Unfortunately, since piracy seems to be rampant, any reasonable analysis suggests that the ‘honour system’ cannot to be relied upon.  And that is a fundamental flaw when it comes to security mechanisms.  If you are going to have security, then you simply can’ t rely on human beings to implement it.  Passwords are weak because they can always be passed on, and all too often are chose by humans, and so can be ‘guessed’ by password crackers even if a mechanism as subtle as the password revealer of Elcomsoft is not available.

And where there is an honour system you will also find people who are without honour.

Adobe Acrobat security & PDF security going forwards

In 2006 Adobe announced that they would be ceasing their own DRM type security offerings and also announced a new document format, based upon the Macromedia flash technology, following the bringing together of the two businesses.

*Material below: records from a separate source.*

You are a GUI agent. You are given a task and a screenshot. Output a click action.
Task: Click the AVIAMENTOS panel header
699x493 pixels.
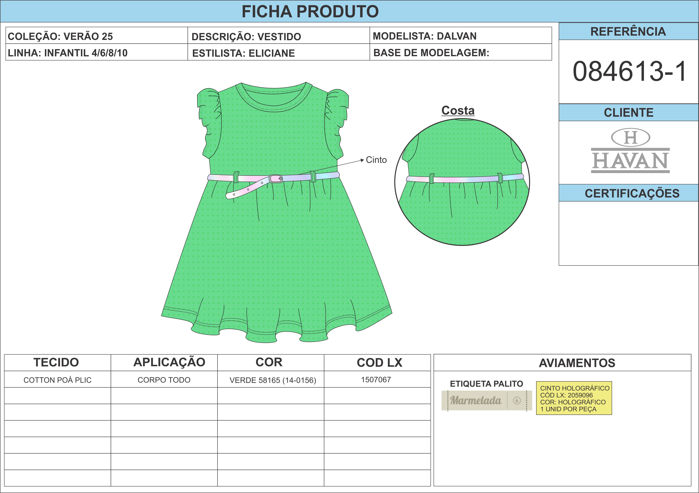pyautogui.click(x=577, y=363)
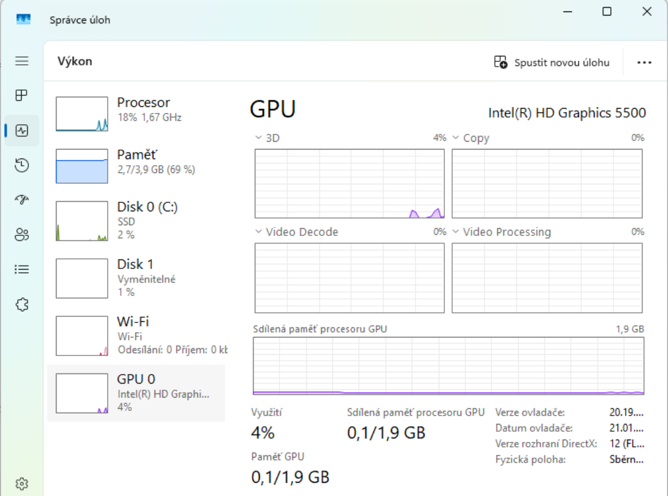Open the More options ellipsis menu
This screenshot has height=496, width=668.
645,62
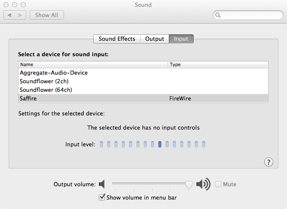Disable Show volume in menu bar
This screenshot has width=287, height=209.
click(x=102, y=197)
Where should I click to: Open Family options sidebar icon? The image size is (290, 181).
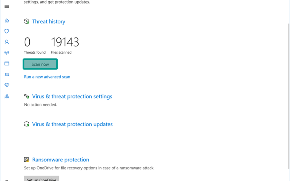(x=7, y=96)
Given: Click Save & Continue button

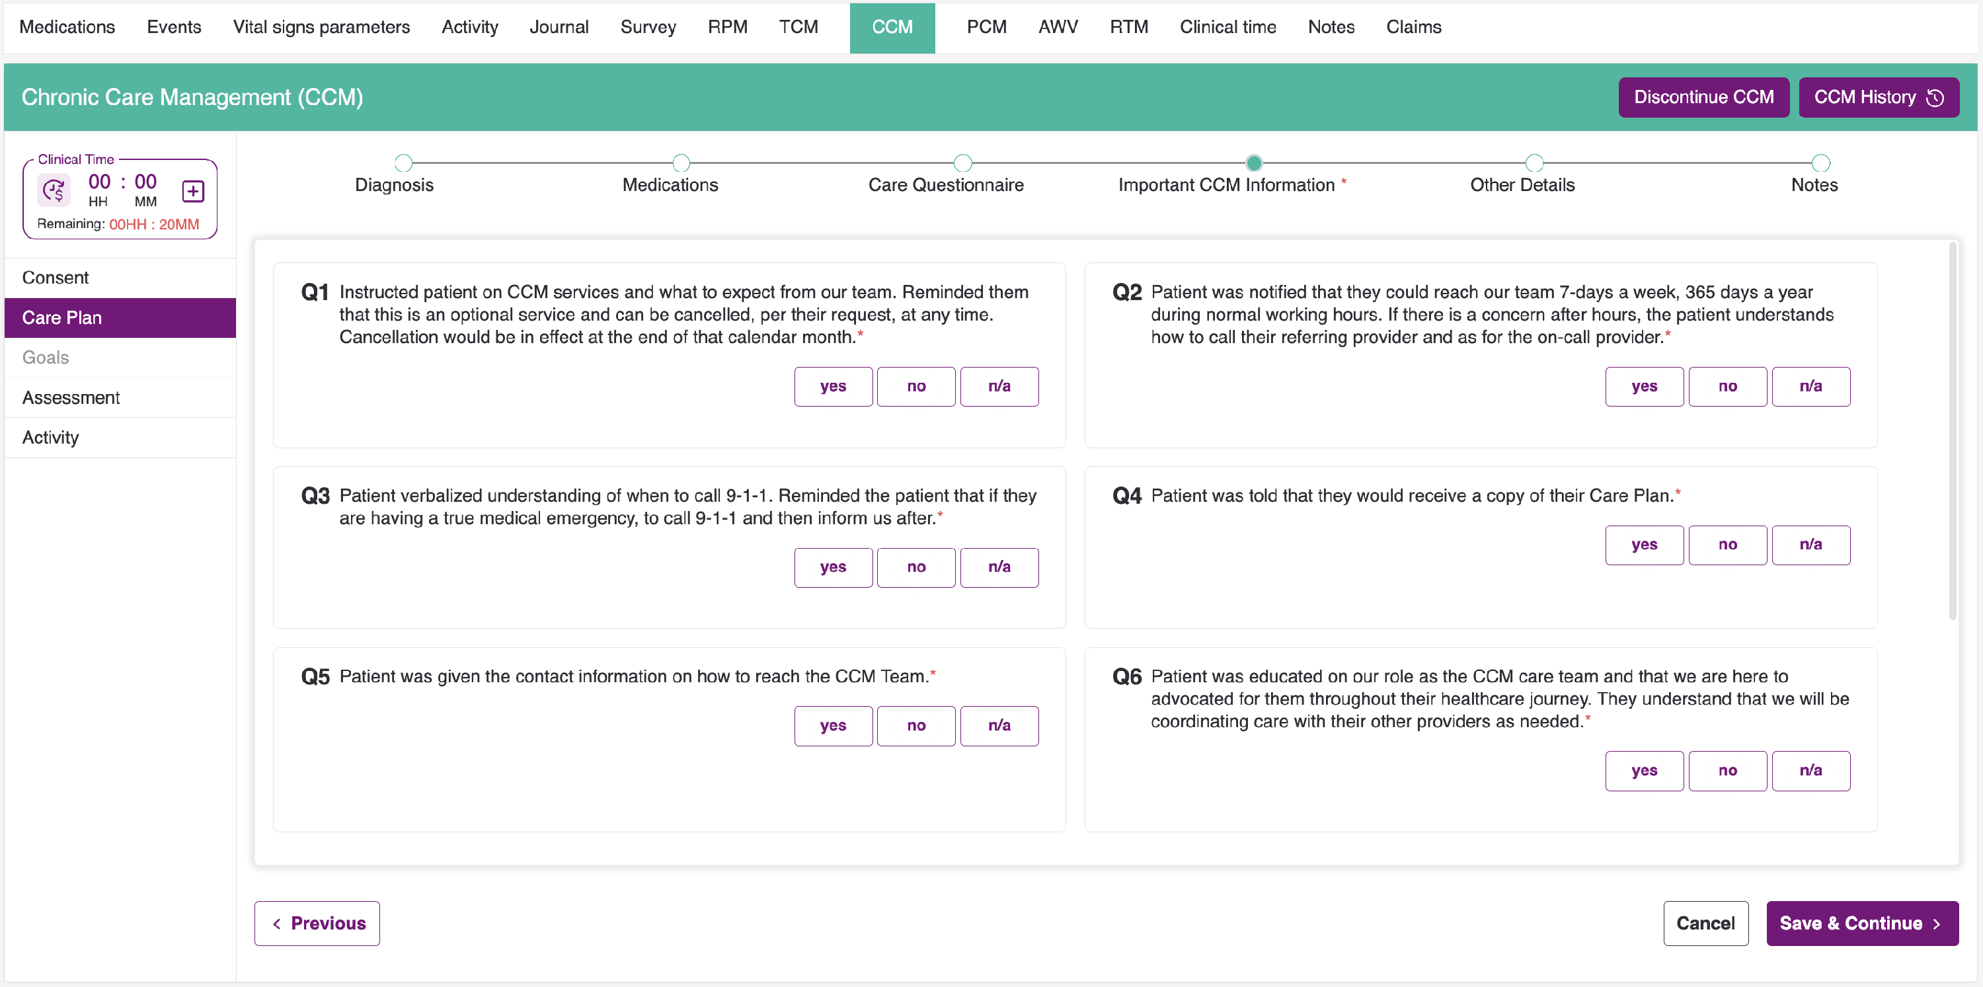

However, the general publishing market (public and private) market is still very heavily reliant upon the PDF format for document publishing, and in many cases, not ready to use the flash technology because it is yet to be well established as a medium that can be relied upon to give the form and format that the publisher requires – not everyone wants their material presenting in the form of an eBook where it looks like a novel and the pages turn like a paperback. Magazines are presented in a different way from Witness statements to a Court, or to corporate press releases.

The PDF format is very well established, and it will be many years before it shows signs of waning, but the protection of PDF seems to have moved away from Adobe and into the newer companies providing their own controls.